THE PROBLEM:
Give every line of the items below as a Markdown table with two columns, Row and Line. Number the rows in order and leave out blank lines.

··· RECORD EXCERPTS ···

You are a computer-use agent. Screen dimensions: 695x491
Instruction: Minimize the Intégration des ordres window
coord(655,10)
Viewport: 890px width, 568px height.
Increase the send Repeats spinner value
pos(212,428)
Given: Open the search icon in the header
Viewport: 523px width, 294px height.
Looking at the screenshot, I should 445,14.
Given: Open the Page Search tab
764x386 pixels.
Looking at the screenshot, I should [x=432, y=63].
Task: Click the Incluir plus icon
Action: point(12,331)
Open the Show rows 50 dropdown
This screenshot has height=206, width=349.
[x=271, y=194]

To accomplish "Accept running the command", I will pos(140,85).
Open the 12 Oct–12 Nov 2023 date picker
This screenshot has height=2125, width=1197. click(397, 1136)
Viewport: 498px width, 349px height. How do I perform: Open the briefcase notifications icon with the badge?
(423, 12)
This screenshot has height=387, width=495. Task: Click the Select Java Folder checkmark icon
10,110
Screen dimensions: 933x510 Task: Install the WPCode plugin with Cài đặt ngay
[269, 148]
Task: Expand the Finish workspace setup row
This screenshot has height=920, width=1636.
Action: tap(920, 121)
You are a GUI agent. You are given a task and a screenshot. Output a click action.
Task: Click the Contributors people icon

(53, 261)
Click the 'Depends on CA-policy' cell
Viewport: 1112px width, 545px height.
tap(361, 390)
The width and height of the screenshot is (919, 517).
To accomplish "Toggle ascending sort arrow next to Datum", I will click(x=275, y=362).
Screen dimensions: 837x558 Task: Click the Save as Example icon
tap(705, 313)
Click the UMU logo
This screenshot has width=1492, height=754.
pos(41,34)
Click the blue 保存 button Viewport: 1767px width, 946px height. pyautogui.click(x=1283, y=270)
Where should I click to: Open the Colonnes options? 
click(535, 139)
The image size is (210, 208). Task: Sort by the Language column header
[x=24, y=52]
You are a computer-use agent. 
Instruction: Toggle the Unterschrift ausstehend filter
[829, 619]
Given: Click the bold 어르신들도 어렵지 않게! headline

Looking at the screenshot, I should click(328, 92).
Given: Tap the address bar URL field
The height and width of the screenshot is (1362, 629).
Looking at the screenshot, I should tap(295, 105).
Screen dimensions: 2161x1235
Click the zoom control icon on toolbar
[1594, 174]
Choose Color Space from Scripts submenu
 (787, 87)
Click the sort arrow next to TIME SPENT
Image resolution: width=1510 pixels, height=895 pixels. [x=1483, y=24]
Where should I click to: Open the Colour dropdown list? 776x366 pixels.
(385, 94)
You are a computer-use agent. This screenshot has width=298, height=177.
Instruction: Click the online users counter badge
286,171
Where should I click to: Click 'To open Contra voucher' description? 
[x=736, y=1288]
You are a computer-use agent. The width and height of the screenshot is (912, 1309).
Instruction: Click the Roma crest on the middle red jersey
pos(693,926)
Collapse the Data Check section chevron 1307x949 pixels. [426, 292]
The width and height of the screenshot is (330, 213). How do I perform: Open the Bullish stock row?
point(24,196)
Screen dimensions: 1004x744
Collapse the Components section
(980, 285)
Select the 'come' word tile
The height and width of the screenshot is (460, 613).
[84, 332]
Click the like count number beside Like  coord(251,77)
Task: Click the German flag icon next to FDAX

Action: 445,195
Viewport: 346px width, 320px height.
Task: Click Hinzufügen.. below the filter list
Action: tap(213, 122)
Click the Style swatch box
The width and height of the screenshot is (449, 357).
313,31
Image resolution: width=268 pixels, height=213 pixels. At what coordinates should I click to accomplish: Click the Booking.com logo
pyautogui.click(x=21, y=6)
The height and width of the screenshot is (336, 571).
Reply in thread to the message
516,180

···

OUTPUT FOR THIS EXERCISE:
| Row | Line |
|---|---|
| 1 | You are a computer-use agent. Screen dimensions: 695x491 |
| 2 | Instruction: Minimize the Intégration des ordres window |
| 3 | coord(655,10) |
| 4 | Viewport: 890px width, 568px height. |
| 5 | Increase the send Repeats spinner value |
| 6 | pos(212,428) |
| 7 | Given: Open the search icon in the header |
| 8 | Viewport: 523px width, 294px height. |
| 9 | Looking at the screenshot, I should 445,14. |
| 10 | Given: Open the Page Search tab |
| 11 | 764x386 pixels. |
| 12 | Looking at the screenshot, I should [x=432, y=63]. |
| 13 | Task: Click the Incluir plus icon |
| 14 | Action: point(12,331) |
| 15 | Open the Show rows 50 dropdown |
| 16 | This screenshot has height=206, width=349. |
| 17 | [x=271, y=194] |
| 18 | To accomplish "Accept running the command", I will pos(140,85). |
| 19 | Open the 12 Oct–12 Nov 2023 date picker |
| 20 | This screenshot has height=2125, width=1197. click(397, 1136) |
| 21 | Viewport: 498px width, 349px height. How do I perform: Open the briefcase notifications icon with the badge? |
| 22 | (423, 12) |
| 23 | This screenshot has height=387, width=495. Task: Click the Select Java Folder checkmark icon |
| 24 | 10,110 |
| 25 | Screen dimensions: 933x510 Task: Install the WPCode plugin with Cài đặt ngay |
| 26 | [269, 148] |
| 27 | Task: Expand the Finish workspace setup row |
| 28 | This screenshot has height=920, width=1636. |
| 29 | Action: tap(920, 121) |
| 30 | You are a GUI agent. You are given a task and a screenshot. Output a click action. |
| 31 | Task: Click the Contributors people icon |
| 32 | (53, 261) |
| 33 | Click the 'Depends on CA-policy' cell |
| 34 | Viewport: 1112px width, 545px height. |
| 35 | tap(361, 390) |
| 36 | The width and height of the screenshot is (919, 517). |
| 37 | To accomplish "Toggle ascending sort arrow next to Datum", I will click(x=275, y=362). |
| 38 | Screen dimensions: 837x558 Task: Click the Save as Example icon |
| 39 | tap(705, 313) |
| 40 | Click the UMU logo |
| 41 | This screenshot has width=1492, height=754. |
| 42 | pos(41,34) |
| 43 | Click the blue 保存 button Viewport: 1767px width, 946px height. pyautogui.click(x=1283, y=270) |
| 44 | Where should I click to: Open the Colonnes options?  |
| 45 | click(535, 139) |
| 46 | The image size is (210, 208). Task: Sort by the Language column header |
| 47 | [x=24, y=52] |
| 48 | You are a computer-use agent.  |
| 49 | Instruction: Toggle the Unterschrift ausstehend filter |
| 50 | [829, 619] |
| 51 | Given: Click the bold 어르신들도 어렵지 않게! headline |
| 52 | Looking at the screenshot, I should click(328, 92). |
| 53 | Given: Tap the address bar URL field |
| 54 | The height and width of the screenshot is (1362, 629). |
| 55 | Looking at the screenshot, I should tap(295, 105). |
| 56 | Screen dimensions: 2161x1235 |
| 57 | Click the zoom control icon on toolbar |
| 58 | [1594, 174] |
| 59 | Choose Color Space from Scripts submenu |
| 60 |  (787, 87) |
| 61 | Click the sort arrow next to TIME SPENT |
| 62 | Image resolution: width=1510 pixels, height=895 pixels. [x=1483, y=24] |
| 63 | Where should I click to: Open the Colour dropdown list? 776x366 pixels. |
| 64 | (385, 94) |
| 65 | You are a computer-use agent. This screenshot has width=298, height=177. |
| 66 | Instruction: Click the online users counter badge |
| 67 | 286,171 |
| 68 | Where should I click to: Click 'To open Contra voucher' description?  |
| 69 | [x=736, y=1288] |
| 70 | You are a computer-use agent. The width and height of the screenshot is (912, 1309). |
| 71 | Instruction: Click the Roma crest on the middle red jersey |
| 72 | pos(693,926) |
| 73 | Collapse the Data Check section chevron 1307x949 pixels. [426, 292] |
| 74 | The width and height of the screenshot is (330, 213). How do I perform: Open the Bullish stock row? |
| 75 | point(24,196) |
| 76 | Screen dimensions: 1004x744 |
| 77 | Collapse the Components section |
| 78 | (980, 285) |
| 79 | Select the 'come' word tile |
| 80 | The height and width of the screenshot is (460, 613). |
| 81 | [84, 332] |
| 82 | Click the like count number beside Like  coord(251,77) |
| 83 | Task: Click the German flag icon next to FDAX |
| 84 | Action: 445,195 |
| 85 | Viewport: 346px width, 320px height. |
| 86 | Task: Click Hinzufügen.. below the filter list |
| 87 | Action: tap(213, 122) |
| 88 | Click the Style swatch box |
| 89 | The width and height of the screenshot is (449, 357). |
| 90 | 313,31 |
| 91 | Image resolution: width=268 pixels, height=213 pixels. At what coordinates should I click to accomplish: Click the Booking.com logo |
| 92 | pyautogui.click(x=21, y=6) |
| 93 | The height and width of the screenshot is (336, 571). |
| 94 | Reply in thread to the message |
| 95 | 516,180 |